→ **What you are asked to do**
As you work through the listing, transcribe every line exactly as it reads.
___ Working data
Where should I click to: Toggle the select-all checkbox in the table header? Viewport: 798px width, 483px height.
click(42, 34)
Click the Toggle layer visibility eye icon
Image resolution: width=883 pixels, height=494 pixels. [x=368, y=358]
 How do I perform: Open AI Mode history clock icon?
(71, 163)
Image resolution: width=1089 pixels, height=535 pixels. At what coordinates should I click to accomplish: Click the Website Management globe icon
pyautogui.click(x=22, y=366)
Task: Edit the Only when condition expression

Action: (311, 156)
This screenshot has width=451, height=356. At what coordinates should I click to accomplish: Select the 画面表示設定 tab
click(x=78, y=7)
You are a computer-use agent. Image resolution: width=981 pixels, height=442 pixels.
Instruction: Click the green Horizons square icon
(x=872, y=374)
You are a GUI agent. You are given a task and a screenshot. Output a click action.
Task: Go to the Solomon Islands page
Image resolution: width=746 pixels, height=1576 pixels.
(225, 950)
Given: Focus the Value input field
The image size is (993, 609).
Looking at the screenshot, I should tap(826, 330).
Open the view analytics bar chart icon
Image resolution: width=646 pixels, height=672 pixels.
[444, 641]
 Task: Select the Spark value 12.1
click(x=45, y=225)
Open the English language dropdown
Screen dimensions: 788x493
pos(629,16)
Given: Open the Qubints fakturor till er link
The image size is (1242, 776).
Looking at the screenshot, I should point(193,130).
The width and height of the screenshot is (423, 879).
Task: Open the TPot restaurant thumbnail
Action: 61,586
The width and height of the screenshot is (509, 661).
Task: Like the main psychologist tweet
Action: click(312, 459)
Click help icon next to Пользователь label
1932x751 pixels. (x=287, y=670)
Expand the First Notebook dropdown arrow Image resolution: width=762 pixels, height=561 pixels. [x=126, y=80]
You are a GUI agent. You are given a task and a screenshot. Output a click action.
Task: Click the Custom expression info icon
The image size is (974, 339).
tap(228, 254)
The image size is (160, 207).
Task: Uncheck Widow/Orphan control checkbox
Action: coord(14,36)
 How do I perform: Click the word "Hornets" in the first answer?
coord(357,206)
______
→ **Output for this task**
Where should I click to: Toggle the select-all checkbox in the table header? Viewport: 798px width, 483px height.
click(42, 34)
Click the Toggle layer visibility eye icon
Image resolution: width=883 pixels, height=494 pixels. [x=368, y=358]
 How do I perform: Open AI Mode history clock icon?
(71, 163)
Image resolution: width=1089 pixels, height=535 pixels. At what coordinates should I click to accomplish: Click the Website Management globe icon
pyautogui.click(x=22, y=366)
Task: Edit the Only when condition expression

Action: (311, 156)
This screenshot has width=451, height=356. At what coordinates should I click to accomplish: Select the 画面表示設定 tab
click(x=78, y=7)
You are a computer-use agent. Image resolution: width=981 pixels, height=442 pixels.
Instruction: Click the green Horizons square icon
(x=872, y=374)
You are a GUI agent. You are given a task and a screenshot. Output a click action.
Task: Go to the Solomon Islands page
Image resolution: width=746 pixels, height=1576 pixels.
(225, 950)
Given: Focus the Value input field
The image size is (993, 609).
Looking at the screenshot, I should tap(826, 330).
Open the view analytics bar chart icon
Image resolution: width=646 pixels, height=672 pixels.
[444, 641]
 Task: Select the Spark value 12.1
click(x=45, y=225)
Open the English language dropdown
Screen dimensions: 788x493
pos(629,16)
Given: Open the Qubints fakturor till er link
The image size is (1242, 776).
Looking at the screenshot, I should point(193,130).
The width and height of the screenshot is (423, 879).
Task: Open the TPot restaurant thumbnail
Action: 61,586
The width and height of the screenshot is (509, 661).
Task: Like the main psychologist tweet
Action: click(312, 459)
Click help icon next to Пользователь label
1932x751 pixels. (x=287, y=670)
Expand the First Notebook dropdown arrow Image resolution: width=762 pixels, height=561 pixels. [x=126, y=80]
You are a GUI agent. You are given a task and a screenshot. Output a click action.
Task: Click the Custom expression info icon
The image size is (974, 339).
tap(228, 254)
The image size is (160, 207).
Task: Uncheck Widow/Orphan control checkbox
Action: coord(14,36)
 How do I perform: Click the word "Hornets" in the first answer?
coord(357,206)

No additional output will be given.